On 11/12/13 7:05 PM, Timon Gehr wrote:
On 11/13/2013 03:48 AM, Andrei Alexandrescu wrote:
On 11/12/13 6:26 PM, Timon Gehr wrote:
On 11/13/2013 03:15 AM, Andrei Alexandrescu wrote:
...
- If I know the fully qualified name of a class, there are better
ways
to instantiate this class than passing a string containing that
name to
Object.factory in order to call the default constructor.

What are the better ways?

Call the default constructor. Call a delegate/virtual function that
calls the default constructor.

Wait, doesn't Object.factory call the default constructor of the
created
object?
...

Yes, I was listing some ways to do this that I think are better than
calling Object.factory.

OK I think I figure you are confused.

I'm not.

Then how do you figure doing this:

class Streamable { ... }
class Foo : Streamable { ... }
class Bar : Streamable { ... }
string className = stream.readln();
Streamable obj = ...;

How do you create obj from className, when className could be either "Foo" or "Bar"? In the general case there could be any number of classes, in different modules.

You can't call the default
constructor of an object you don't know the type of.

Andrei


Indeed. There was a premise stating that I do. :o)

So you say Object.factory is a misfeature based on a use case that solves a very different problem?

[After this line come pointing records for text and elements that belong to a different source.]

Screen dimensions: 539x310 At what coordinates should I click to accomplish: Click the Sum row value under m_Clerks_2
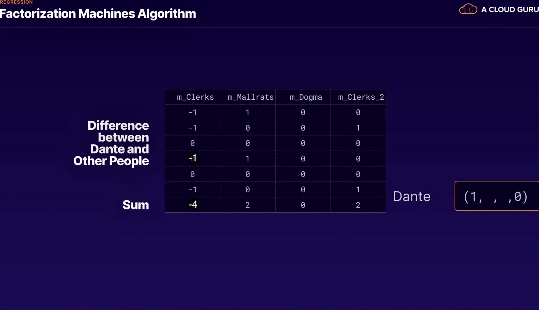point(358,205)
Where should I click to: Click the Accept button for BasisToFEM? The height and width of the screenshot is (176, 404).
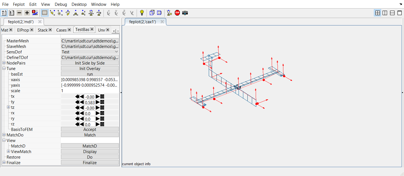pos(90,130)
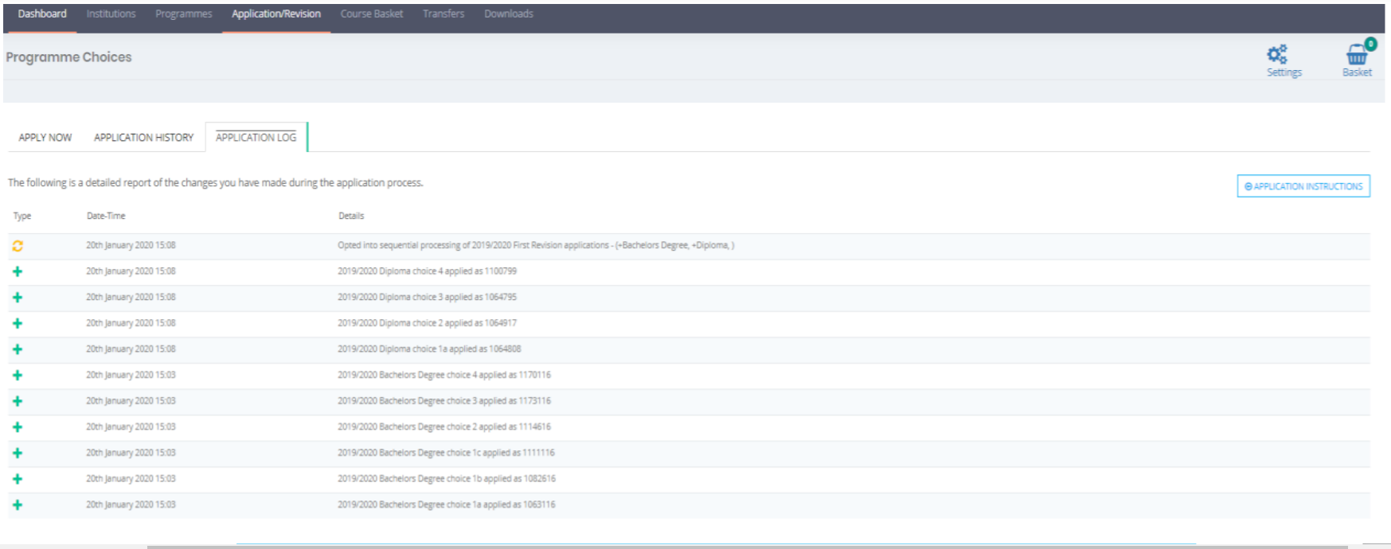The width and height of the screenshot is (1391, 549).
Task: Open the Downloads menu item
Action: [x=509, y=14]
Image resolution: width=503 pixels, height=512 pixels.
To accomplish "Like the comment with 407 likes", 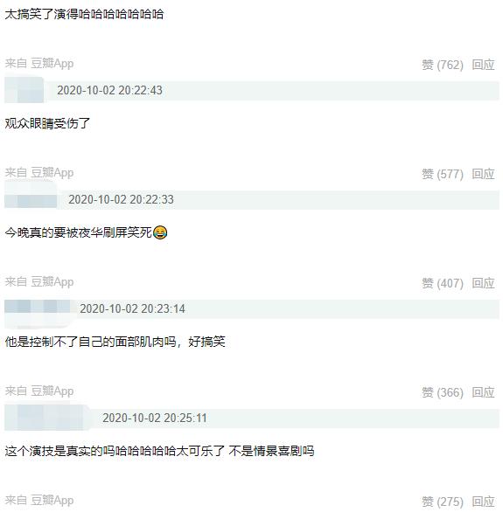I will point(443,283).

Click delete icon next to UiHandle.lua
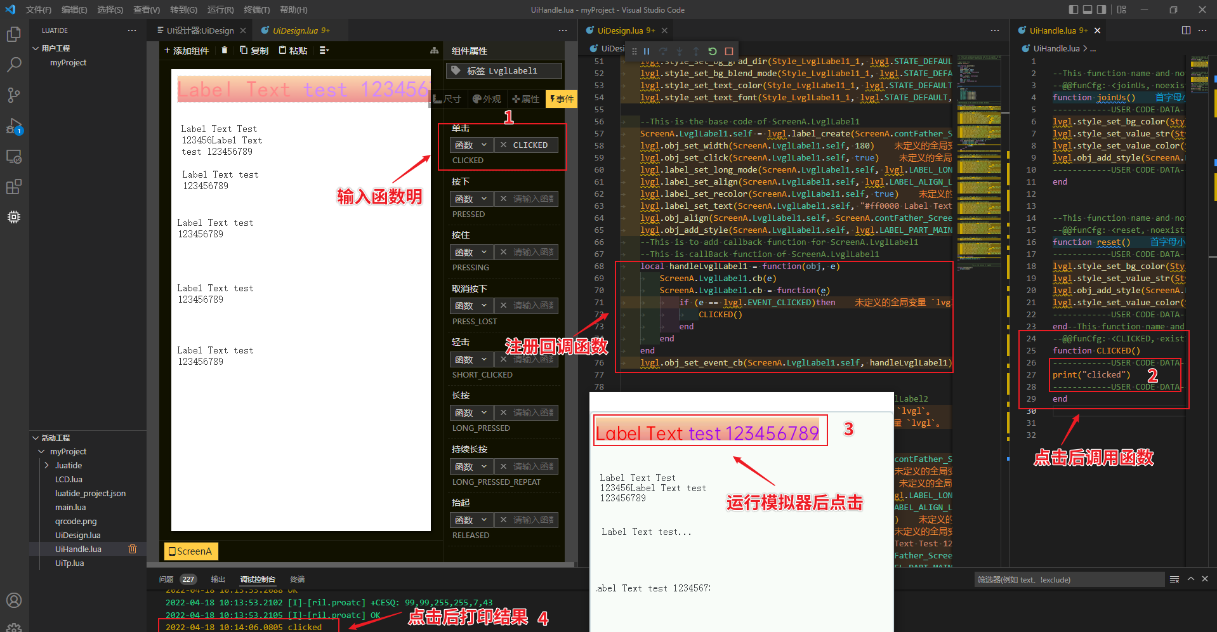point(133,549)
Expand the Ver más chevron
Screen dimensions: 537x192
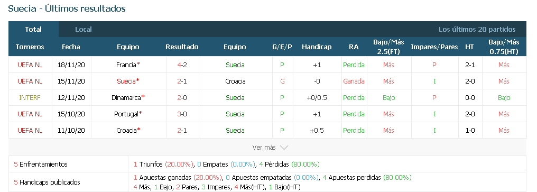pos(284,148)
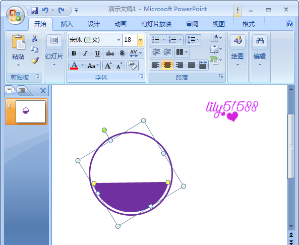Click the Format Painter brush icon
299x245 pixels.
[35, 60]
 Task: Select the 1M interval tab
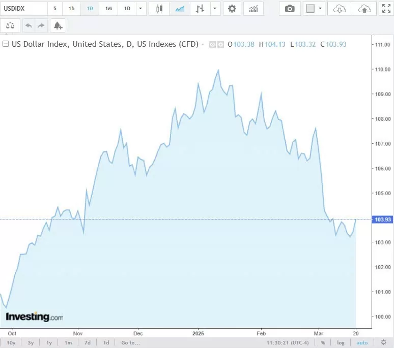108,9
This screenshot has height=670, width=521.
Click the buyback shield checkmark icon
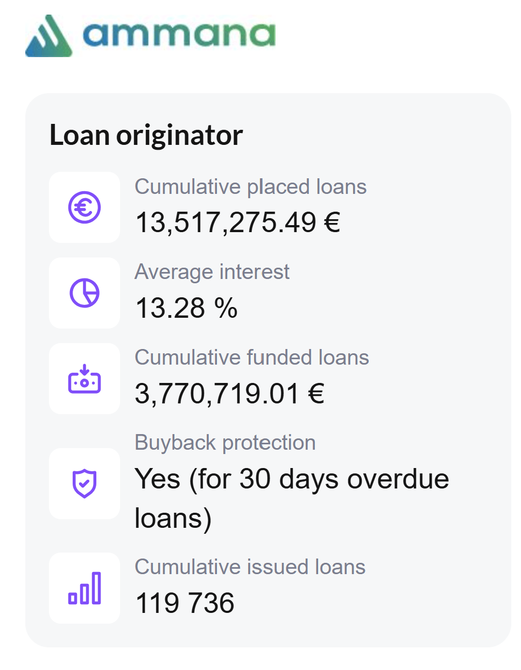click(85, 483)
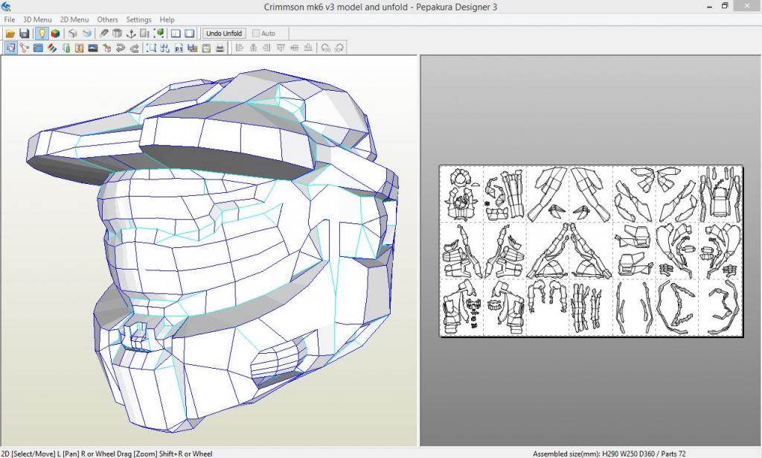Select the Join/Disjoin Faces scissors tool

pos(24,48)
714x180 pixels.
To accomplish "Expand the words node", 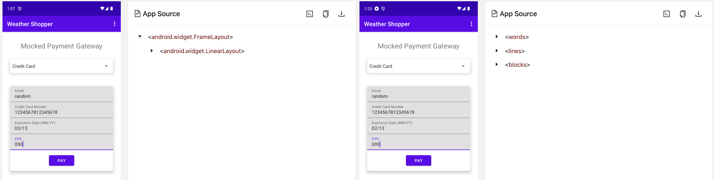I will [x=497, y=37].
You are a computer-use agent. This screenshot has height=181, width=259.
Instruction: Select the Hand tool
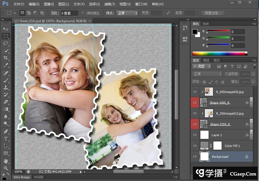click(x=6, y=161)
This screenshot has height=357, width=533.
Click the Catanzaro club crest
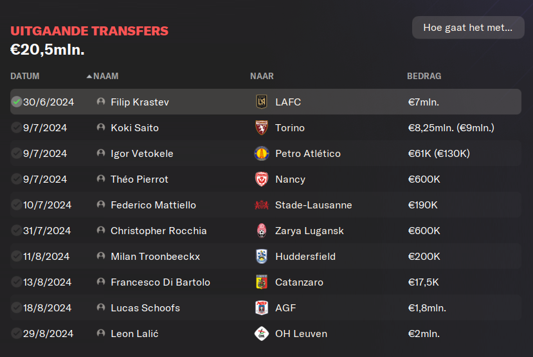coord(262,282)
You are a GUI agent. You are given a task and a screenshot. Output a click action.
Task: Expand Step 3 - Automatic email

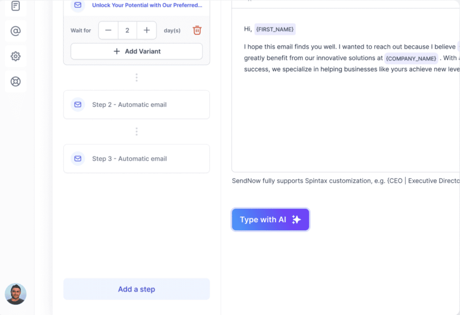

In any case, the only use for string -> new object is when there is some
kind of parsing going on (and then you should make sure in some way that
only objects of types in some well-defined subset can be constructed),
otherwise you can always pass around richer data structures, such as an
actual factory object.

No parsing needs to be involved, as in e.g. binary formats. And I'm talking data not code, which excludes passing around a factory object.